Im Wahlprogramm beschreiben Sie Tierschutzziele, z.B wird ein Landestierschutzbeauftragter gefordert. Im Koalitionvertrag ist davon wenig geblieben. Was machen Sie konkret für das Staatsziel TS?
Sehr geehrte Frau Jakob, wir Tierschutzvereine leisten (häufig ehrenamtlich) sehr viel, dto. unsere Spender. Im Gegensatz zu anderen Bundesländern haben wir noch nicht einmal einen Landestierschutzbeauftragten, der unsere Arbeit unterstützen würde. Das große Problem der hohen Katzenpopulation schiebt man seit Jahrzehnten vor sich her. Anträge auf Katzenschutzverordnungen werden oft abgelehnt, trotz ausreichender Datenlage. Trotz Fördermittel, müssen wir unseren Spendern seit Jahren für immer die gleichen Gebiete mit Katzenproblemen das Geld aus den Taschen ziehen. Die Politik muss jetzt handeln. Die Maßnahmen des StMUV sind uns bekannt, aber man sieht, dass diese nicht ausreichen. Benno Zierer schrieb "wir haben einen aktiven AK Tierschutz", bei allem Respekt - wir Tierschutzvereine bemerken davon nichts. Danke für Ihre Antwort. S. R.
Sehr geehrte Frau R.,
vielen Dank für Ihr Engagement im Tierschutz und die eindringliche Schilderung der Situation vor Ort. Wir wissen sehr wohl, dass die Arbeit der Tierschutzvereine – häufig ehrenamtlich und spendenfinanziert – eine tragende Säule des praktischen Tierschutzes ist. Dafür gebührt Ihnen Anerkennung und Unterstützung.
Aus Sicht der Freien Wähler ist Tierschutz ein wichtiges Staatsziel.
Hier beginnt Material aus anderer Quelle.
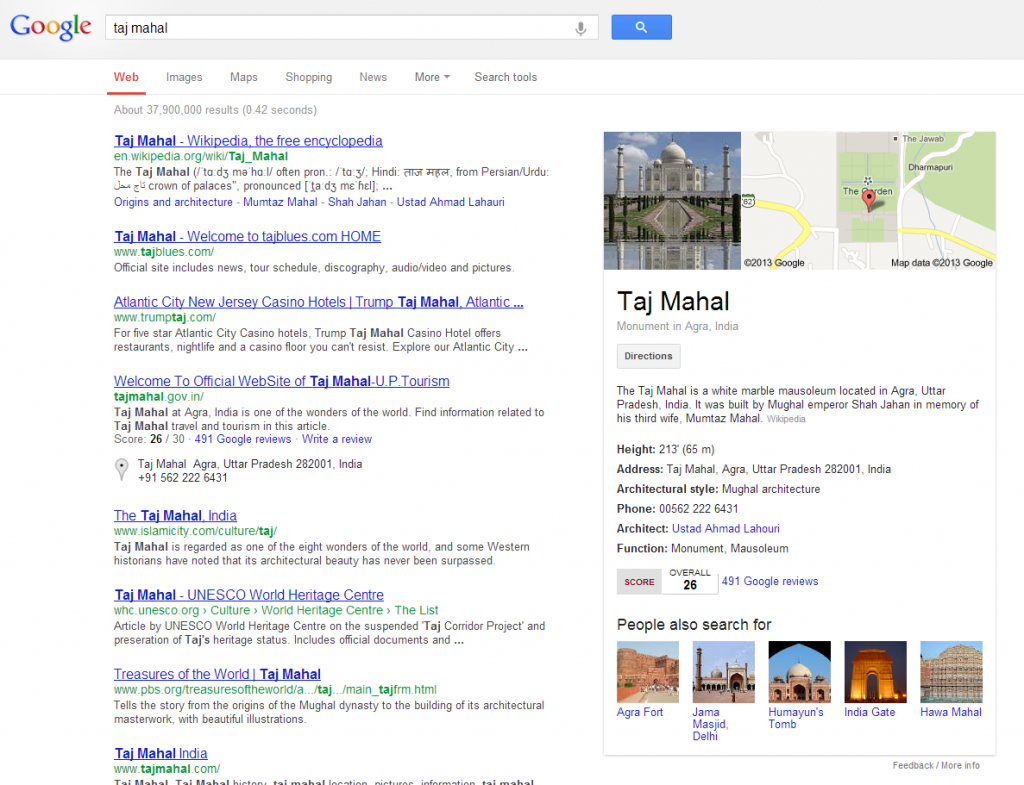Image resolution: width=1024 pixels, height=785 pixels.
Task: Click the Directions button
Action: coord(648,356)
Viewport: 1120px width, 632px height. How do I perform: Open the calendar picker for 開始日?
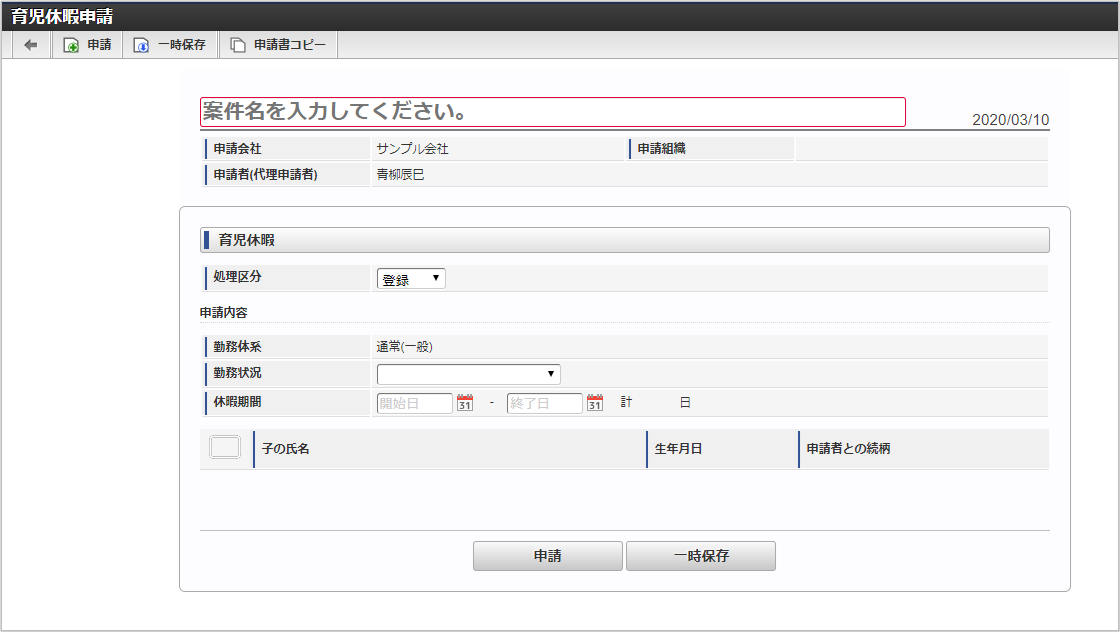coord(465,403)
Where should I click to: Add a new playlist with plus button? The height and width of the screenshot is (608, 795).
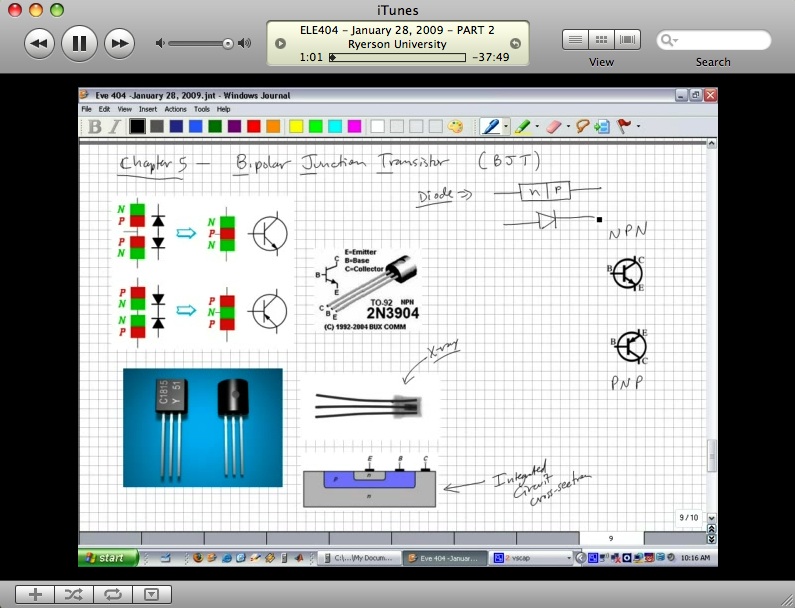[35, 594]
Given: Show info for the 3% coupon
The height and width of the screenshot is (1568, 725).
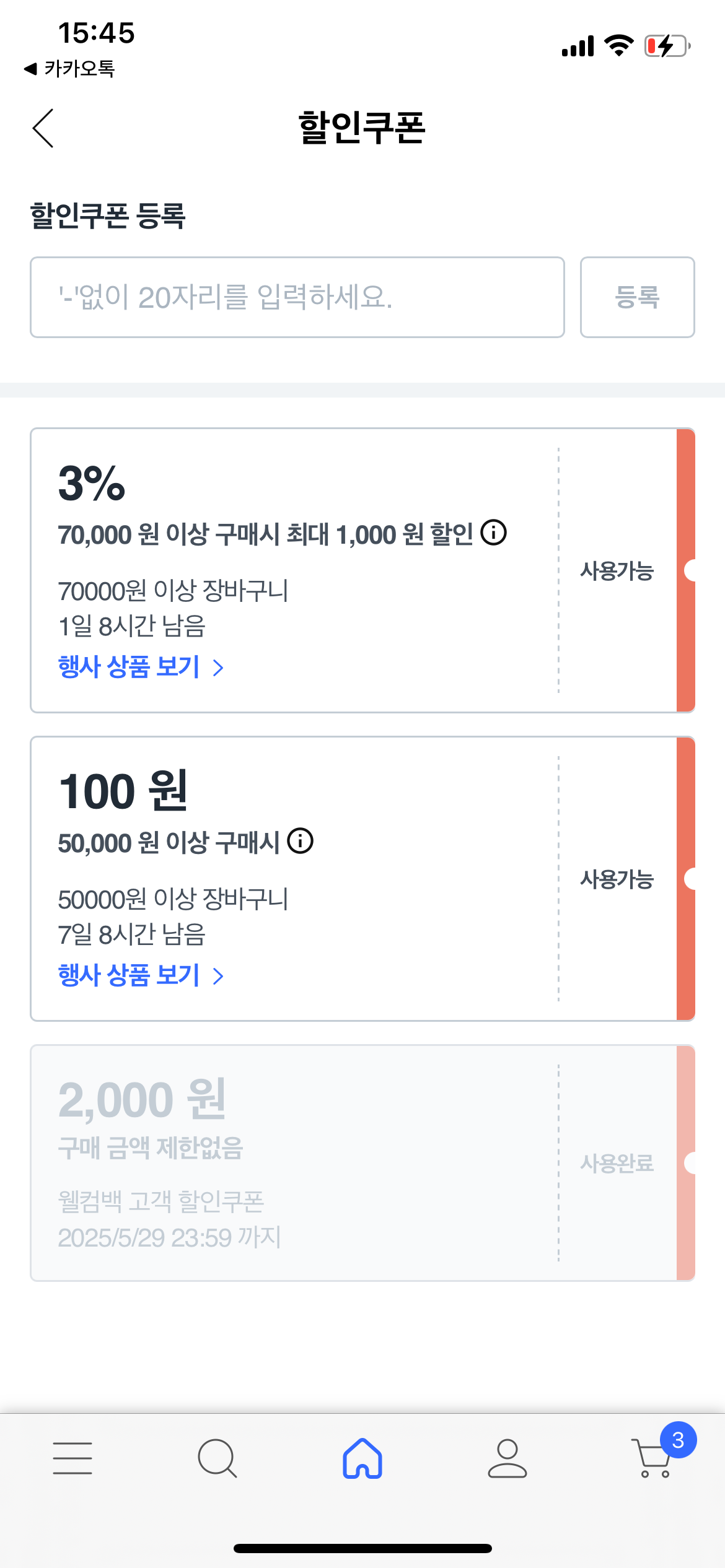Looking at the screenshot, I should tap(494, 533).
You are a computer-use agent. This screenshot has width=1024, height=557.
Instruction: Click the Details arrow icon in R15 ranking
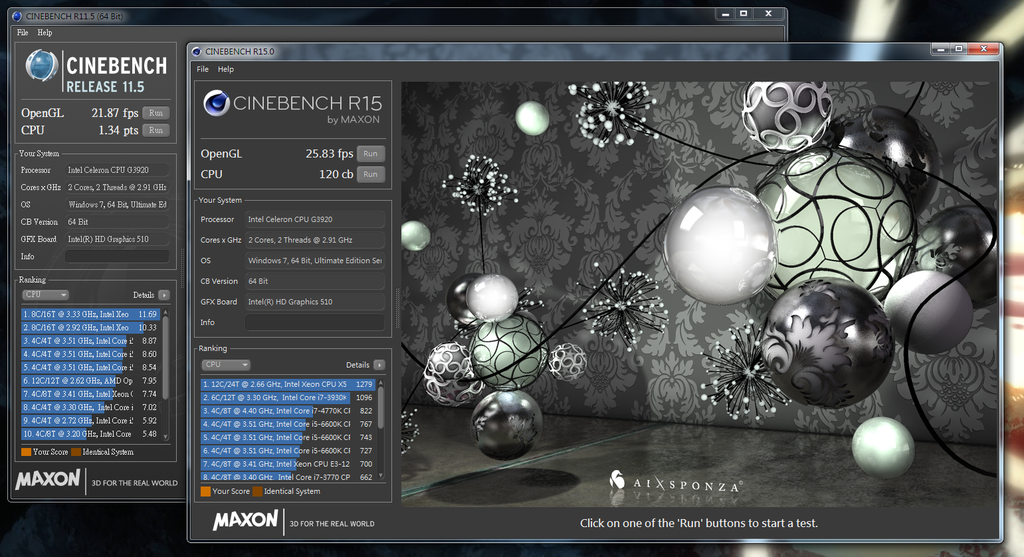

Gleichzeitig setzen wir bewusst auf pragmatische, wirksame und vor allem regionale Lösungen, statt zusätzliche zentrale Strukturen zu schaffen, deren Mehrwert in der Praxis oft begrenzt bleibt.
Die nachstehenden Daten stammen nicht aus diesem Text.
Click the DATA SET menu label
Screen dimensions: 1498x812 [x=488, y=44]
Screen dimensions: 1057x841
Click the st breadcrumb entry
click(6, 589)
Zum Thema Landestierschutzbeauftragter:
Wir sehen die Einführung eines landesweiten Tierschutzbeauftragten kritisch – auch wenn es ursprünglich im Wahlprogramm stand. Ein solcher Posten schafft in erster Linie eine weitere Verwaltungsebene, ohne automatisch konkrete Verbesserungen vor Ort zu garantieren. Entscheidend ist aus unserer Sicht nicht eine zusätzliche koordinierende Stelle, sondern dass bestehende Strukturen besser ausgestattet, Verfahren beschleunigt und Maßnahmen konsequent umgesetzt werden. Mittel sollten daher vorrangig direkt in den praktischen Tierschutz fließen – also dorthin, wo sie unmittelbar wirken: in Projekte, Kommunen und Vereine.
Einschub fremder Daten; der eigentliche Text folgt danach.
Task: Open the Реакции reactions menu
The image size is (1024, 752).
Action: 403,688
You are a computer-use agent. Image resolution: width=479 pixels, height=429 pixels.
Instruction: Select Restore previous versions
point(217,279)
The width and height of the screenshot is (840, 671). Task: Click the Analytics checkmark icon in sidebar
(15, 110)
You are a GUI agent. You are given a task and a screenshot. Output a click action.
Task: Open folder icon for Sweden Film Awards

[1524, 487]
Zur Katzenproblematik und Katzenschutzverordnungen:
Gerade beim Thema Katzenpopulation halten wir eine bayernweite, einheitliche Regelung nicht für zielführend. Die Problemlagen unterscheiden sich regional stark – zwischen städtischen Räumen, ländlichen Gebieten und einzelnen Hotspots. Deshalb setzen wir uns dafür ein, dass Landkreise eigenständig und flexibel Katzenschutzverordnungen erlassen können, wenn die Datenlage dies vor Ort rechtfertigt.
Eine solche regionale Herangehensweise hat mehrere Vorteile:
- Maßnahmen können gezielt dort greifen, wo der Bedarf tatsächlich besteht.
- Kommunen kennen ihre lokalen Gegebenheiten und Akteure am besten.
- Ressourcen werden effizienter eingesetzt, statt flächendeckend Regelungen zu schaffen, die vielerorts nicht notwendig sind.
Ich hoffe sehr Ihre Punkte beantwortet zu haben und darf mich nochmals herzlich für Ihren Einsatz und Ihr Engagement für den den Tierschutz bedanken!